#### [What the exercise asks]
Below are the records; copy each line in them that holds the word "size".

Collected data:
^^^^^^^^^^^^^^^^

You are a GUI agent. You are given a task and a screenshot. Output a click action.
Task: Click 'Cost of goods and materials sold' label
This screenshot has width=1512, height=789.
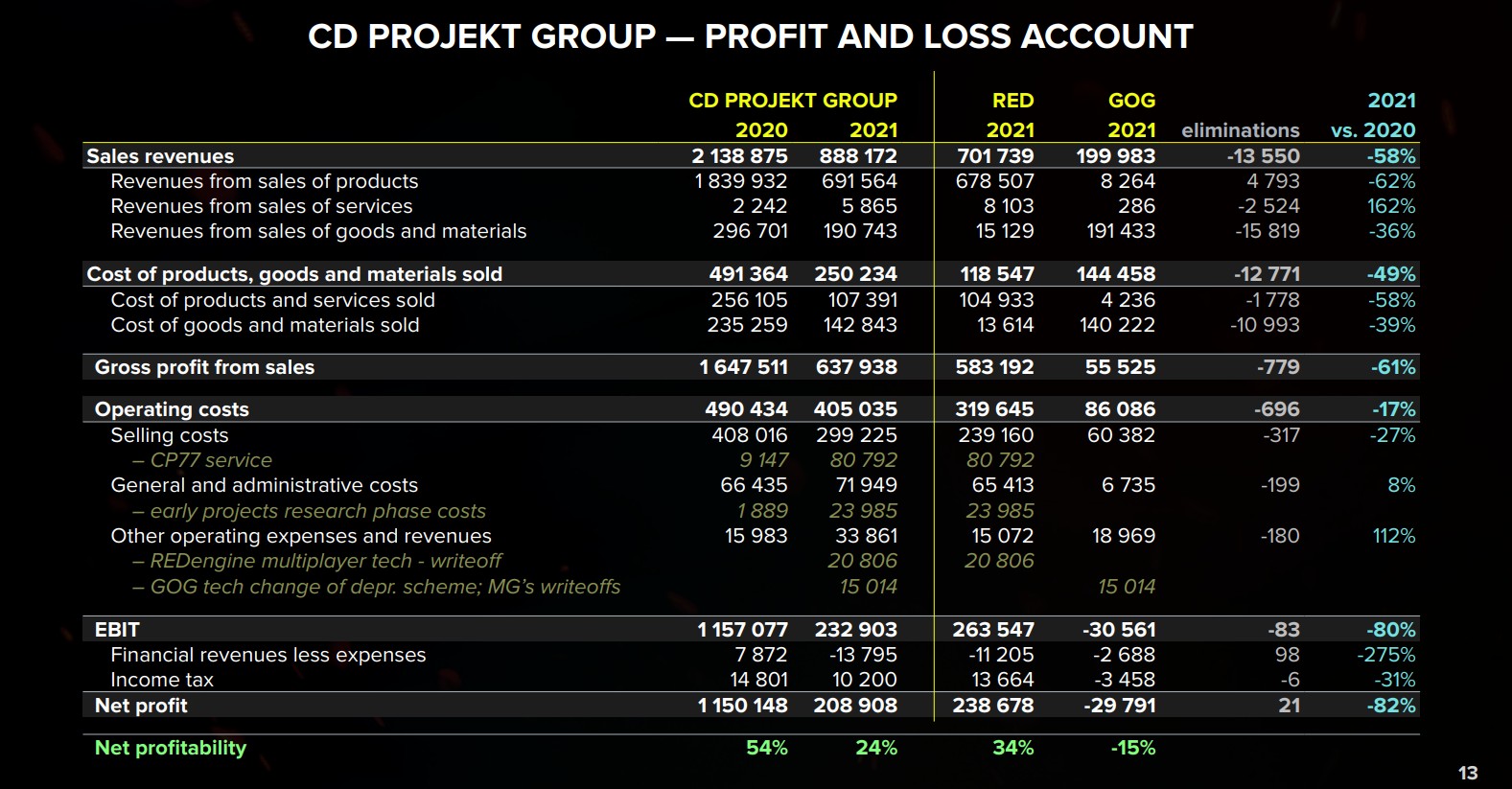265,325
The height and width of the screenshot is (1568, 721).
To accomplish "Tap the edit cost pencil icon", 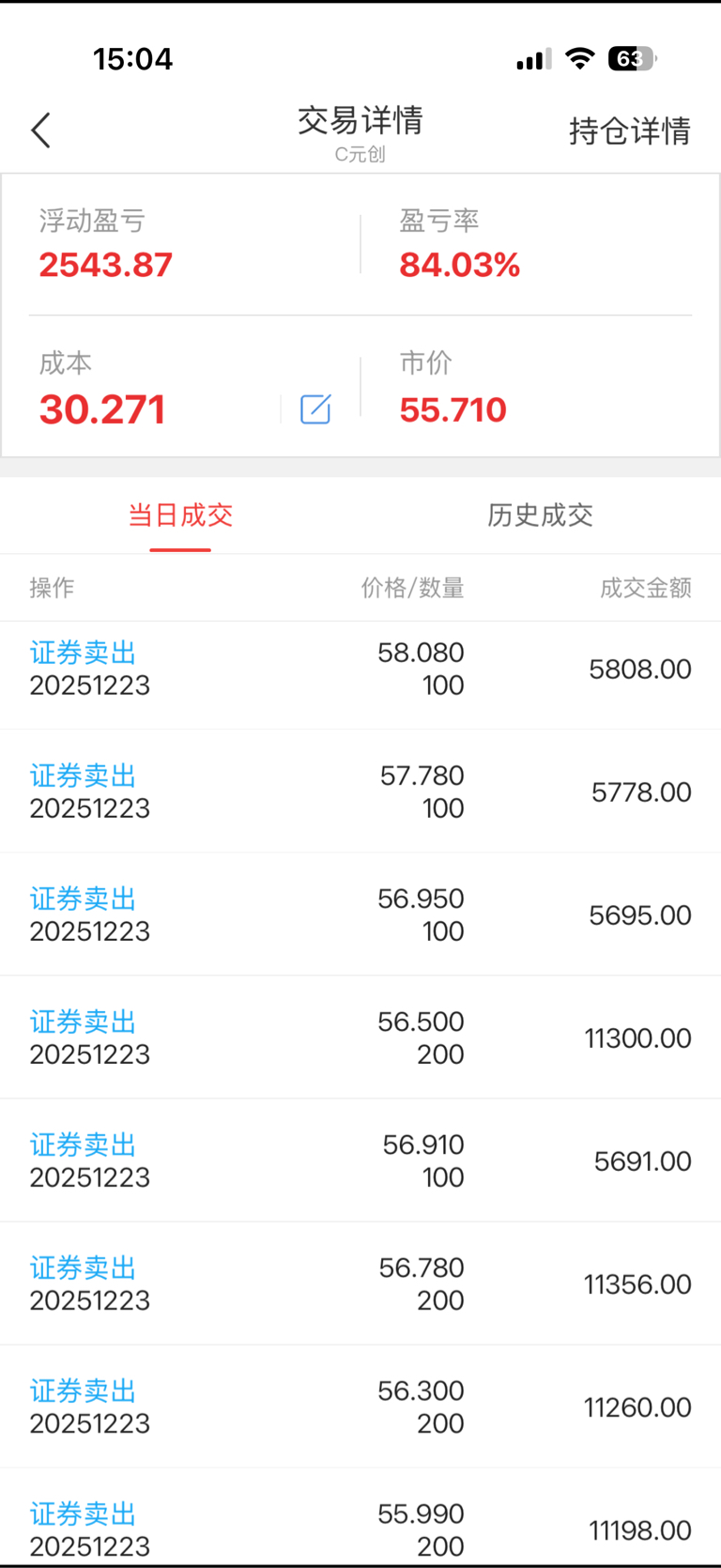I will tap(315, 408).
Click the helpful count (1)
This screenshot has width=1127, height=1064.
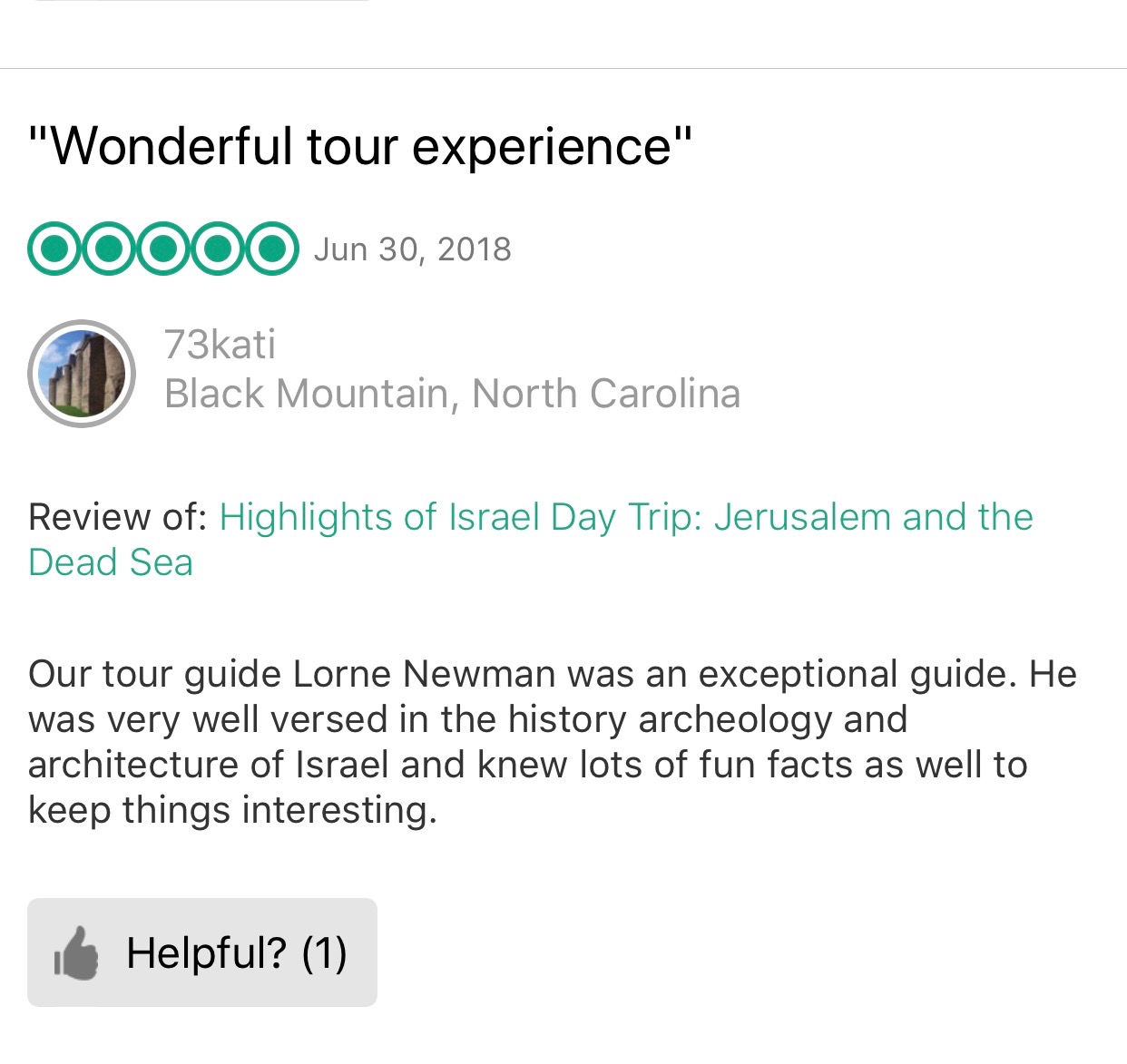[x=324, y=953]
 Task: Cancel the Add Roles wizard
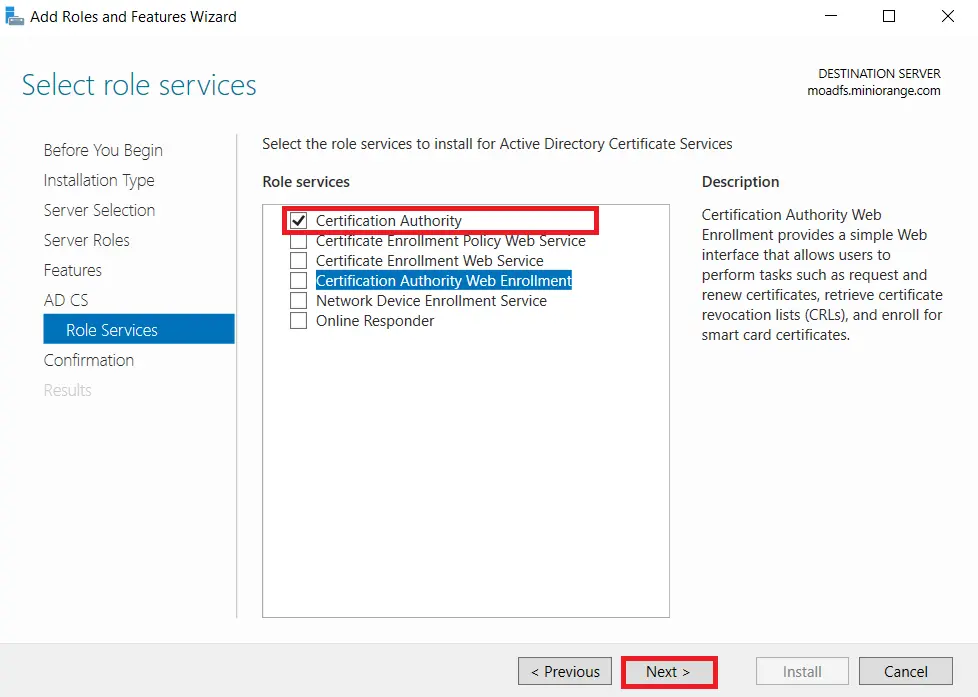click(906, 671)
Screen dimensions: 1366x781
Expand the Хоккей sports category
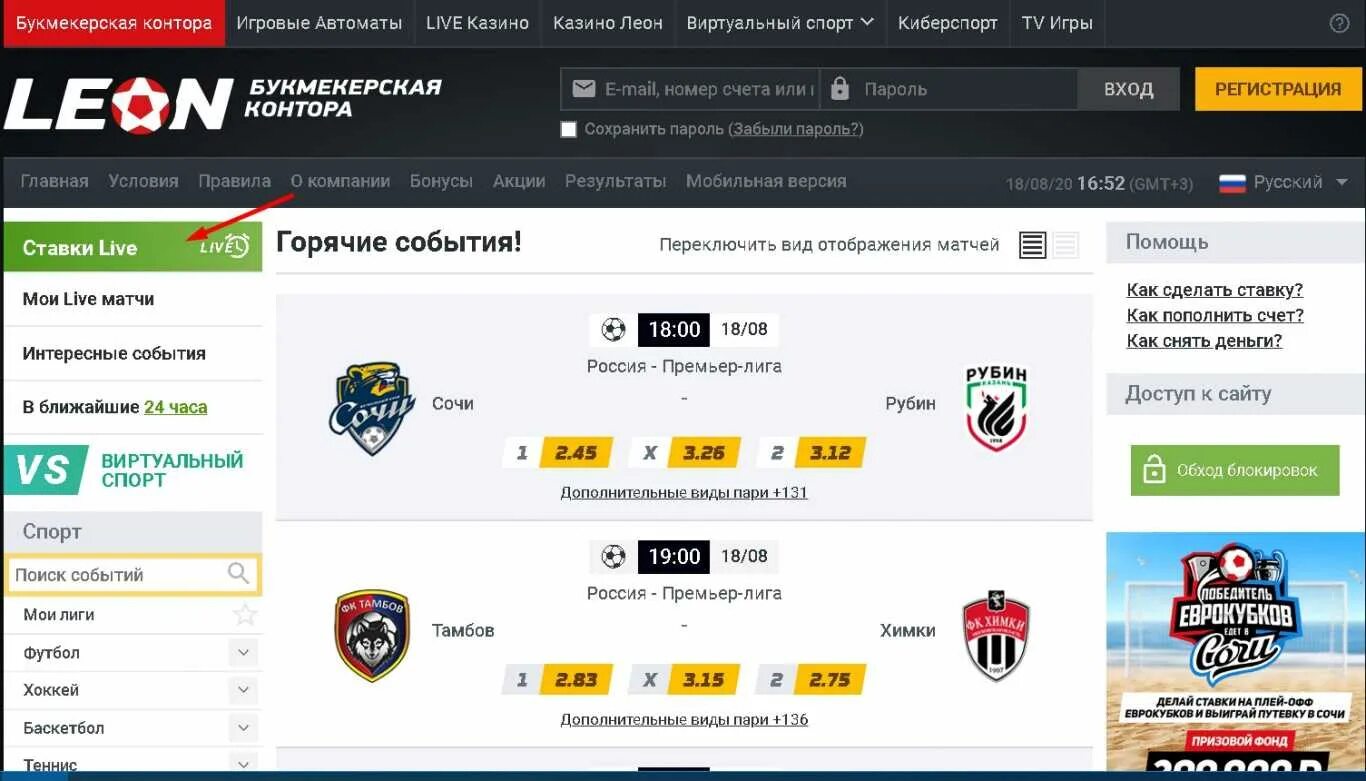[243, 690]
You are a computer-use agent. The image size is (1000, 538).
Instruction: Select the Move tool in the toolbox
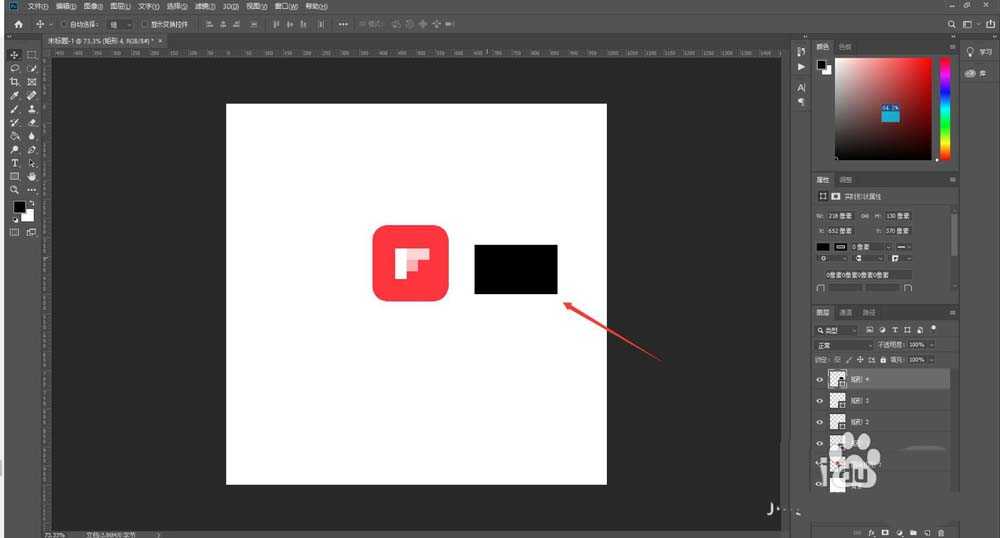coord(15,54)
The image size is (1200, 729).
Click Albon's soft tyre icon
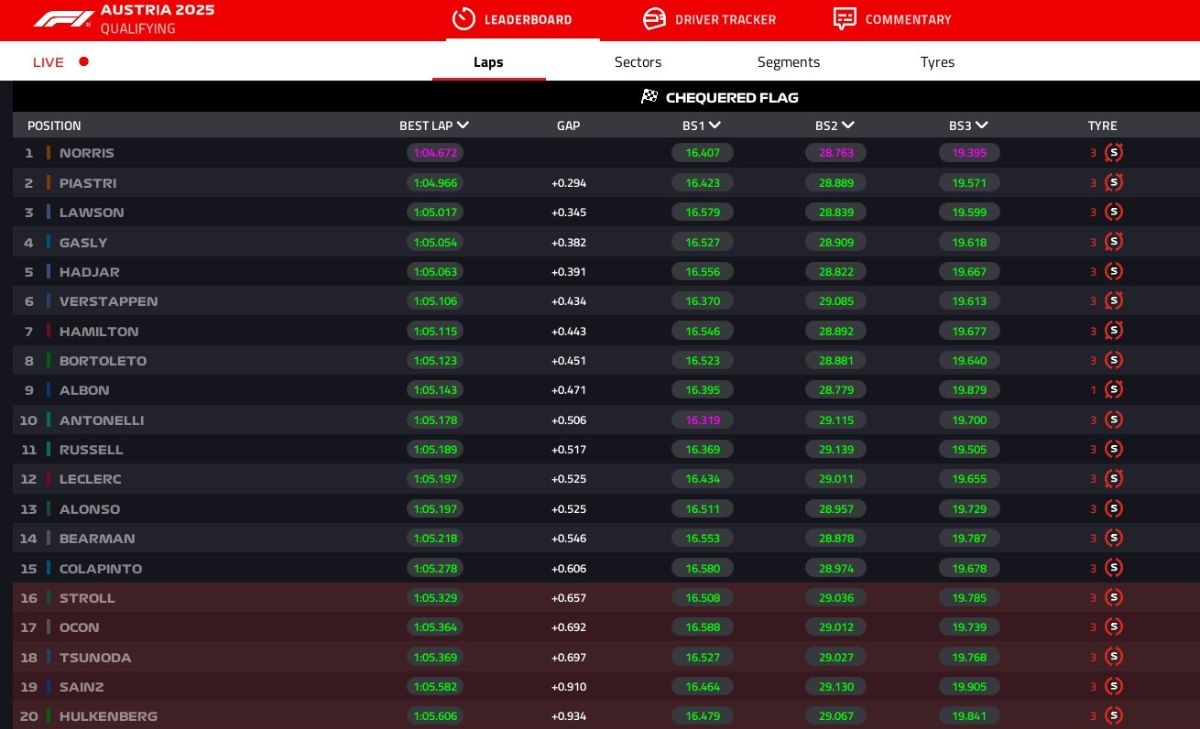pos(1114,390)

^^^^^^^^^^^^^^^^

#### [Problem solution]
You are a computer-use agent. The image size is (1000, 538).
The image size is (1200, 729).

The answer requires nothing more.